### Extract provided
One of the things we’ve learned is often the physician or his staff—PAs [physician assistants], nurses—have to call the send-out lab, whether it’s Foundation Medicine or NeoGenomics. There are a lot of them. If you call and say, “Look, I am considering this patient for an FLT3 inhibitor; I need to have results in 7 or 8 days,” almost all the labs are actually able to act on it and give the results. However, if you just send out a standard panel, they often think this may be for the subsequent relapse or just as a didactic research activity, and they may take up to 14 to 20 days. I think this is a very important point with community doctors. You need to call and get the FLT3, IDH, or NPM1 mutation testing.

If you have a patient who has a very high white count or proliferative disease, one should already be thinking that there is a higher chance that this will be an FLT3-mutated patient because this is how they present. So, especially in that setting, I think it does make sense to try and wait. For the last 30 to 40 years, there has been a dogma that AML is acute, severe and exigent; but the sun should not set on AML. You have to use chemotherapy. If you speak to almost all the experts across the country, we’ve actually changed our mind on this. We do think that earlier treatment is good, but the benefit of adding targeted therapy is paramount. If one had to choose whether you’re going to add an FLT3 inhibitor, an IDH inhibitor, or Mylotarg [gemtuzumab ozogamicin] in the appropriate settings versus treating it quickly and not adding those, there are a lot of data to show that the addition of the appropriate agent is more cost-efficient.

### Entries supplied

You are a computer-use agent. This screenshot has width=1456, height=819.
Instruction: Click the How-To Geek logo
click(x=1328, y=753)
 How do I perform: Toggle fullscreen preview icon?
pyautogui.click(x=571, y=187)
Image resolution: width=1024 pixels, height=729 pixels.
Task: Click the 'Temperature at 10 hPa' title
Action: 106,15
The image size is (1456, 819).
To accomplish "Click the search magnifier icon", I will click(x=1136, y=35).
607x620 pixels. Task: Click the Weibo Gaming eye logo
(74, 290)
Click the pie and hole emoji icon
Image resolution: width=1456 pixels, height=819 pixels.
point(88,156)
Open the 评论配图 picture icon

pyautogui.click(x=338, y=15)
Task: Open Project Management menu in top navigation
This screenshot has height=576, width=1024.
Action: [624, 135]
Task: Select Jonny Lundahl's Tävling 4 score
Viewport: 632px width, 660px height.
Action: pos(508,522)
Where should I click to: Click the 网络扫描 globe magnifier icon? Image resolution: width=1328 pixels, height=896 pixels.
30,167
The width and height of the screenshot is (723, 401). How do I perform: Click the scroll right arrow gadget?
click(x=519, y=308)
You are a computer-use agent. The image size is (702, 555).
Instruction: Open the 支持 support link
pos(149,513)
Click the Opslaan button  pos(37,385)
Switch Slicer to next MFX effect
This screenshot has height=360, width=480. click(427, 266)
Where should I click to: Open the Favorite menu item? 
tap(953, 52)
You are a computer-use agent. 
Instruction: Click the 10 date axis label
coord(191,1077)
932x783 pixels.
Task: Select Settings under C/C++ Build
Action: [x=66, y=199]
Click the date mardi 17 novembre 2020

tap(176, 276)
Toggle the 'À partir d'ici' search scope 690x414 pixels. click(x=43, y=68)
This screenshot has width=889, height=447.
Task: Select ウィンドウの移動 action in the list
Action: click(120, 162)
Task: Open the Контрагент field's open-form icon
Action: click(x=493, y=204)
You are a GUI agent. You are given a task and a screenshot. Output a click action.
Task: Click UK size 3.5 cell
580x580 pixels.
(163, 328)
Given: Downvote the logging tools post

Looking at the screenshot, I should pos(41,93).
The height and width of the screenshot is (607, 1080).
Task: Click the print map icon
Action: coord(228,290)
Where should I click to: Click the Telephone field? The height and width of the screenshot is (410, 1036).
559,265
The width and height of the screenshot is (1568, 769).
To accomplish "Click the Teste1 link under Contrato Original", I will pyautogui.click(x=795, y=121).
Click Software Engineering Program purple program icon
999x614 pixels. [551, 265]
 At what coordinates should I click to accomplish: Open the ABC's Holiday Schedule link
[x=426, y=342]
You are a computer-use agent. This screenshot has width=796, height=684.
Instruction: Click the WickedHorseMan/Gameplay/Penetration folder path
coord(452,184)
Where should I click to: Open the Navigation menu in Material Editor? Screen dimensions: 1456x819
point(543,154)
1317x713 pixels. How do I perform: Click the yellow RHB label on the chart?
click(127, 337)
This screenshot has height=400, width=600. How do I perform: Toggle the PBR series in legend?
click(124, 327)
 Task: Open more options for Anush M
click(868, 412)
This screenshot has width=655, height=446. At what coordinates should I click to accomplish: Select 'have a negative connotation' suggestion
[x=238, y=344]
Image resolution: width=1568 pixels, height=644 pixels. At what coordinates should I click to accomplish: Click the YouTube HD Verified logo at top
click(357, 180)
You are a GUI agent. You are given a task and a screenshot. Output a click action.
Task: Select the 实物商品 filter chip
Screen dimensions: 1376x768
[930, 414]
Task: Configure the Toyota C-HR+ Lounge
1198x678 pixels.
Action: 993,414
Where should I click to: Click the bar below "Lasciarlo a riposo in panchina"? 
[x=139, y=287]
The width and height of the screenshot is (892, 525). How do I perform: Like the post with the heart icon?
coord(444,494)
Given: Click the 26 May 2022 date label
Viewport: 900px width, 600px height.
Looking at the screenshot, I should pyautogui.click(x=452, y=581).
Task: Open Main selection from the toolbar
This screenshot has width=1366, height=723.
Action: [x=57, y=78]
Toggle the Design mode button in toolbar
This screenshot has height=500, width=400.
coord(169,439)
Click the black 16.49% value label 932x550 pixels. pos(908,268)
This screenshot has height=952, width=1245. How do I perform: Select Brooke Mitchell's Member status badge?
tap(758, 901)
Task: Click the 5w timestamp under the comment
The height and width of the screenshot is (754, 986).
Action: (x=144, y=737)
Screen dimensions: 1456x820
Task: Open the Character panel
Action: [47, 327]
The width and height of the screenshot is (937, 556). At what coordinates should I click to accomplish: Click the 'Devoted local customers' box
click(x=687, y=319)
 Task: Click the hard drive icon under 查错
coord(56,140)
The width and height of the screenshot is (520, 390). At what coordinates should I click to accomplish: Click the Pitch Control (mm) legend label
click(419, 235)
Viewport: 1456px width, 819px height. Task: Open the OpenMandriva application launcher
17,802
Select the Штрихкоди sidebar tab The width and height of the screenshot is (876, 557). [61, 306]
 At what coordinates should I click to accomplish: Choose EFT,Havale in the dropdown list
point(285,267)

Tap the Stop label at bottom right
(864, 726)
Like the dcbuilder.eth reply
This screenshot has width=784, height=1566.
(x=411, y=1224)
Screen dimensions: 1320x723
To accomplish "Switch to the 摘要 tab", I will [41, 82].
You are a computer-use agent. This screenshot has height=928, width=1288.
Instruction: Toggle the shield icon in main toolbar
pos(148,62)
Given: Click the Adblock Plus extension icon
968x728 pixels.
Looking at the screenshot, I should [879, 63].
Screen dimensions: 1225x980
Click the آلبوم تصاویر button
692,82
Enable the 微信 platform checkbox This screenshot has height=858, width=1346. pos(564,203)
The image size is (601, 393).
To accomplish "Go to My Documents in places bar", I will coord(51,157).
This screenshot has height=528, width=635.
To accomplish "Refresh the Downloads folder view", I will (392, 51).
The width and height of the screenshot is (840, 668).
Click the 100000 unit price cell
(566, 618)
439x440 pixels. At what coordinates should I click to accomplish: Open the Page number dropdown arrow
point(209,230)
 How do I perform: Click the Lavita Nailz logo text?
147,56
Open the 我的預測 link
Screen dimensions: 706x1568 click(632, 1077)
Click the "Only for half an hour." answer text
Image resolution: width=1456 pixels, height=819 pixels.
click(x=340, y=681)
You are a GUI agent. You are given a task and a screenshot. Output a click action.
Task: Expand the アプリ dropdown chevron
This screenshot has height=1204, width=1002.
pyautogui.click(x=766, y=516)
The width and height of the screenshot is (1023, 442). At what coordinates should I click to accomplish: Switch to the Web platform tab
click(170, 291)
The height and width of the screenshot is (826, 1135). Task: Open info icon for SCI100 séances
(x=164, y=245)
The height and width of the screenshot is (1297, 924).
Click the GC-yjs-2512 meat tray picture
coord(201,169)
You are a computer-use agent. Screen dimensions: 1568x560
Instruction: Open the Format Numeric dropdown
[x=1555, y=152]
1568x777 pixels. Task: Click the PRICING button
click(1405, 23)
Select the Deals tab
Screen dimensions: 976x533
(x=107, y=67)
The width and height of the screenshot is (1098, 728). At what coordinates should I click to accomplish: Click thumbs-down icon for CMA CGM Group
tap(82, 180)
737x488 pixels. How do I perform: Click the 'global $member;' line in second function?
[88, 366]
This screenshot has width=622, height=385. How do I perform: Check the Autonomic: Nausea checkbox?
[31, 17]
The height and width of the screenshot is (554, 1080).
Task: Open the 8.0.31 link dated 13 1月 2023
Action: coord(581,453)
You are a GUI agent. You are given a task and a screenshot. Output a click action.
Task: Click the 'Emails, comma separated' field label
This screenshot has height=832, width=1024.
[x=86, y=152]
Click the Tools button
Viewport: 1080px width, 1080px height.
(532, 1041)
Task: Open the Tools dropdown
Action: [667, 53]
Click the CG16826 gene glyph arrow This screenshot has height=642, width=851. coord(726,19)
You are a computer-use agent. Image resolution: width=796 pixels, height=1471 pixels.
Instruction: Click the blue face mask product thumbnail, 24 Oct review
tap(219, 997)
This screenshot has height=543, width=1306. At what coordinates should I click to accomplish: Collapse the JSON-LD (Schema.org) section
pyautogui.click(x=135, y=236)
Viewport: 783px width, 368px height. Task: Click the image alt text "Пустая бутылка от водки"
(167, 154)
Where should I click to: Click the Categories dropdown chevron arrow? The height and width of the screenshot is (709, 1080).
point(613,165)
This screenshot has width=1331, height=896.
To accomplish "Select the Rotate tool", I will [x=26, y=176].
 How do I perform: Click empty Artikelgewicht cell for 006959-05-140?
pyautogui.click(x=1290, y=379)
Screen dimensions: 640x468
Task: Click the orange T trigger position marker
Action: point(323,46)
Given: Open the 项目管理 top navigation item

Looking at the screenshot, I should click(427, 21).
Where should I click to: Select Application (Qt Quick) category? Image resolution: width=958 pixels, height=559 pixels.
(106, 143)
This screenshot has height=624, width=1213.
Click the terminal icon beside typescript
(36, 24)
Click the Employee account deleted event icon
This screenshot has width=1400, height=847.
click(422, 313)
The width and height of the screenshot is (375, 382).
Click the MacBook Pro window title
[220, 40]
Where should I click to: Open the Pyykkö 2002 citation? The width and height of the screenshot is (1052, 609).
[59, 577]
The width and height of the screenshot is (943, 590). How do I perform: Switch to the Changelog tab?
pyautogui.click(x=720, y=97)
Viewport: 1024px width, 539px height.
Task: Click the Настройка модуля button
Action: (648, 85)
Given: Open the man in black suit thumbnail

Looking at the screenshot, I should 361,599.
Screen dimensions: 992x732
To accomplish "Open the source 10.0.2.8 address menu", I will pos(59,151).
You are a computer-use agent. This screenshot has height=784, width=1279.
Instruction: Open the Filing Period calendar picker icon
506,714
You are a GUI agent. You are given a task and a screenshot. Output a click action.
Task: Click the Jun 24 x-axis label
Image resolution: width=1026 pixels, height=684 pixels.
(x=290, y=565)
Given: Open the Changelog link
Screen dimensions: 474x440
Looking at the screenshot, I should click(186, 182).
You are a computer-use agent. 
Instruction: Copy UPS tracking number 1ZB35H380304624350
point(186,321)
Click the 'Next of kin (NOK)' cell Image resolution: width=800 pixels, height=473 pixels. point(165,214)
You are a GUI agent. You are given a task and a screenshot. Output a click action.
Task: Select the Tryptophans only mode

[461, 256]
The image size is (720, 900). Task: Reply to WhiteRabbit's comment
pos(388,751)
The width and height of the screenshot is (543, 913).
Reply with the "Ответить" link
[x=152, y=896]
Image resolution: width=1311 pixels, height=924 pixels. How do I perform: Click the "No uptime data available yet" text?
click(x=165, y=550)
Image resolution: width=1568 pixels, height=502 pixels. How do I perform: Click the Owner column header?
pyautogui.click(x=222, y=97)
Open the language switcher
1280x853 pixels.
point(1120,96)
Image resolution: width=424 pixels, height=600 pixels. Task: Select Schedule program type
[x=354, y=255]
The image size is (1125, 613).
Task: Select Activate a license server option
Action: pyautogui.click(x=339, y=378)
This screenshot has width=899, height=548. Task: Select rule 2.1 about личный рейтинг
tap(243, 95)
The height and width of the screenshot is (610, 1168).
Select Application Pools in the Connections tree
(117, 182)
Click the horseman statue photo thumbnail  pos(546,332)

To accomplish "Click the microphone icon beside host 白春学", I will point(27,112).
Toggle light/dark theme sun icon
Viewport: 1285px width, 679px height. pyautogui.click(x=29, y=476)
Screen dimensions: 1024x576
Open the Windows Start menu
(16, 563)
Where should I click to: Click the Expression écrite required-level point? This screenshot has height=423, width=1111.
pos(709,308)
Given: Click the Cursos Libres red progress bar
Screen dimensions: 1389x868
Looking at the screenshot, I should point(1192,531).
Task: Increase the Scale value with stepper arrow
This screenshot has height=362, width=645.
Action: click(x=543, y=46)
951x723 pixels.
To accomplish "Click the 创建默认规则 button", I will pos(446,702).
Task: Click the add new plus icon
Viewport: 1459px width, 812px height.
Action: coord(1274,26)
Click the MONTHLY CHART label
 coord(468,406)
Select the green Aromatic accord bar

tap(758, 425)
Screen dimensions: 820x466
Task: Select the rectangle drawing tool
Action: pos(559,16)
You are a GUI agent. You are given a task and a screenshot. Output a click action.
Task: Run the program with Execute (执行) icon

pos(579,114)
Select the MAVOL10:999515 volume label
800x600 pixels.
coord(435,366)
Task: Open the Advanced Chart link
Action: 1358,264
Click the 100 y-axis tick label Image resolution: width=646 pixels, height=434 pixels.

### Work instructions
(A) From the AML text, write out the part that opens with the words containing "One of the things" and closes with "NPM1 mutation testing.".
(B) List every mutation that the AML text says to call and get testing for.

### Replies
(A)
One of the things we’ve learned is often the physician or his staff—PAs [physician assistants], nurses—have to call the send-out lab, whether it’s Foundation Medicine or NeoGenomics. There are a lot of them. If you call and say, “Look, I am considering this patient for an FLT3 inhibitor; I need to have results in 7 or 8 days,” almost all the labs are actually able to act on it and give the results. However, if you just send out a standard panel, they often think this may be for the subsequent relapse or just as a didactic research activity, and they may take up to 14 to 20 days. I think this is a very important point with community doctors. You need to call and get the FLT3, IDH, or NPM1 mutation testing.

(B) FLT3, IDH, NPM1